Do the work of freeing yourself if freedom is truly what you want. You can't change anybody but yourself. You can't make people be who they are not. You have to decide if you want to keep going back for more where there is only less.  So forgive me, if I do not wade in the water of your misery. I hear you. I am here for you. But baby I am not drowning with you and honestly hearing your story of being done wrong for the umpteenth time is not how I want to spend my short time on earth.


Sunday, April 12, 2015

This IS The Moment... I am In My Destiny

I am in the moment... I am at center stage. This is my life and I am the star. There is no getting ready for shit. This is the moment. This is the moment right now! All the things that I have wanted... Prayed for... Wished for. Are right here in my hands.
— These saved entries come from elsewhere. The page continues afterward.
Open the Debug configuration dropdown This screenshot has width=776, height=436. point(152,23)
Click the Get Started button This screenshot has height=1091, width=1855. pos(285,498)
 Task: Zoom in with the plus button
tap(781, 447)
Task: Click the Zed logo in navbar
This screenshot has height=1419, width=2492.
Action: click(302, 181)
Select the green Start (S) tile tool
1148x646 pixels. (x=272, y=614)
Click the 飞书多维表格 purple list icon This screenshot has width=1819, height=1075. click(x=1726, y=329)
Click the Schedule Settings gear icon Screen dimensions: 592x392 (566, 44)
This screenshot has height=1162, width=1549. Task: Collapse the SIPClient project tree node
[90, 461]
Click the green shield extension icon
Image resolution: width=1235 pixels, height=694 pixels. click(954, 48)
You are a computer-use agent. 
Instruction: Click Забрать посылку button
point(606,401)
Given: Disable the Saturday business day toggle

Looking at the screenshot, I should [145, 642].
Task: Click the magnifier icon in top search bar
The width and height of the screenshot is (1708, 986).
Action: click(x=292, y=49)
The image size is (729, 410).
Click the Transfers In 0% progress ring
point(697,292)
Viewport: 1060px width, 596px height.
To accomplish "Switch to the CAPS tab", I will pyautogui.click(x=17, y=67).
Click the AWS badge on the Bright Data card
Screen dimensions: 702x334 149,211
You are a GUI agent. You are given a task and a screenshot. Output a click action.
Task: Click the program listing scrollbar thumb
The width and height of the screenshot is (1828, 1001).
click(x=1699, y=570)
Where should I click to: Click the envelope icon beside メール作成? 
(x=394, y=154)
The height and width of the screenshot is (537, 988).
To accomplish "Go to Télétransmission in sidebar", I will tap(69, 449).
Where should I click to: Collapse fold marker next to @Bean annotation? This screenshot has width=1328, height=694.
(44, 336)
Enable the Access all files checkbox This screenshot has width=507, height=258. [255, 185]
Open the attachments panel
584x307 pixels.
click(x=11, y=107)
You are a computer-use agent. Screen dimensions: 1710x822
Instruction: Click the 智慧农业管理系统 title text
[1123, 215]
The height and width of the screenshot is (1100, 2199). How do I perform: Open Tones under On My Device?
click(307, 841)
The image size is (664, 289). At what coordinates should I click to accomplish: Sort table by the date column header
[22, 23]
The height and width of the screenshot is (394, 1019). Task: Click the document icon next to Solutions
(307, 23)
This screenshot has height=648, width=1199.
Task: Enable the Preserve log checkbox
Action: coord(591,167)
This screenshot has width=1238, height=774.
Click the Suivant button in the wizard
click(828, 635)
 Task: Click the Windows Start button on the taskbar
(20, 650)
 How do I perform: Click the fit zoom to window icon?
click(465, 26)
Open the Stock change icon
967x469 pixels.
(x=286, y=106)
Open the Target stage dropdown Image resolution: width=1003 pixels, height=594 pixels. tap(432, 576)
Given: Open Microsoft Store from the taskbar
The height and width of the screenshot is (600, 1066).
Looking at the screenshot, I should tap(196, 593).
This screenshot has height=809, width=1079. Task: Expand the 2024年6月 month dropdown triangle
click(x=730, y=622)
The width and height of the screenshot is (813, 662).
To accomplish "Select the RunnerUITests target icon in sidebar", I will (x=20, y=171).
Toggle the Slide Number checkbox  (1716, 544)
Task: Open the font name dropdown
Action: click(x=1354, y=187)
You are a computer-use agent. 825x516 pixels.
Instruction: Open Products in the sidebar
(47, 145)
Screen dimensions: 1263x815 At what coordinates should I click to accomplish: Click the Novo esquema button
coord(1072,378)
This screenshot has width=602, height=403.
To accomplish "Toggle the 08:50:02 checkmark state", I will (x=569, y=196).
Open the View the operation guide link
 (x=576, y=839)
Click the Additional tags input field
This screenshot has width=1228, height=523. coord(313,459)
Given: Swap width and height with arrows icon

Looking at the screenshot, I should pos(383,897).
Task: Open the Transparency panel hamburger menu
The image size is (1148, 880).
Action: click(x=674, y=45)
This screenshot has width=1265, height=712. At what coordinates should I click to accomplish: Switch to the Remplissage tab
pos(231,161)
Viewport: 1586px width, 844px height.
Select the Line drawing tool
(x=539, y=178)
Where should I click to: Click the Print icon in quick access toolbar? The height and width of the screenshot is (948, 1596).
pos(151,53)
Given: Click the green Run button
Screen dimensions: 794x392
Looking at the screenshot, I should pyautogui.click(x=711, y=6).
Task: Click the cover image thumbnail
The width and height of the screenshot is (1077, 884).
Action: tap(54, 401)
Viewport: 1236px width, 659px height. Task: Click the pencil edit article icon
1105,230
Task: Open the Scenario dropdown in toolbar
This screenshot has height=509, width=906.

All this time I thought the success I wanted would be in the having of everything. Whoossh the curtain fell, the fog lifted, lovers fled, and there I stood naked and alone and it dawned on me. I am right where I am supposed to be and the success is right here too. Right here. I have slowly but surely orchestrated my success. The stars are indeed aligned and the truth of things are unfolding as I type. What the fuck does all this mean?

It means that my happiness isn't tied to people, places or things. Yes, I knew this, but now I live this. My desires are about attaining and maintaining peace and comfort. There is no drama anywhere in my life. None. I have removed it all. I have changed my mind about people and their shit. I have handled my business and saved my house from foreclosure. I am tackling real estate school. I am writing my memoir. I am writing a novel. As editor-in-chief of a Black newspaper, we are becoming relevant again under my watch. I am getting out and hanging out with people I absolutely adore. And I am going back to making health a priority again--- and that doesn't stress me. I have the opportunity and ability to try again and to keep trying until trying becomes the doing consistently like breathing. I am in a good place. This is my moment. This is success. I am walking in my destiny.

In this place of success there is no resting. Illumination can become darkness quickly if I don't stay diligent with safeguarding my success....Which really  means safeguarding my clear and open heart. I must continue to live and honor my definition of happiness. I am not afraid of anything, and all the people I have in my life this very moment are so good for me I can hardly stand it. I open my arms wide for more love, joy and happiness.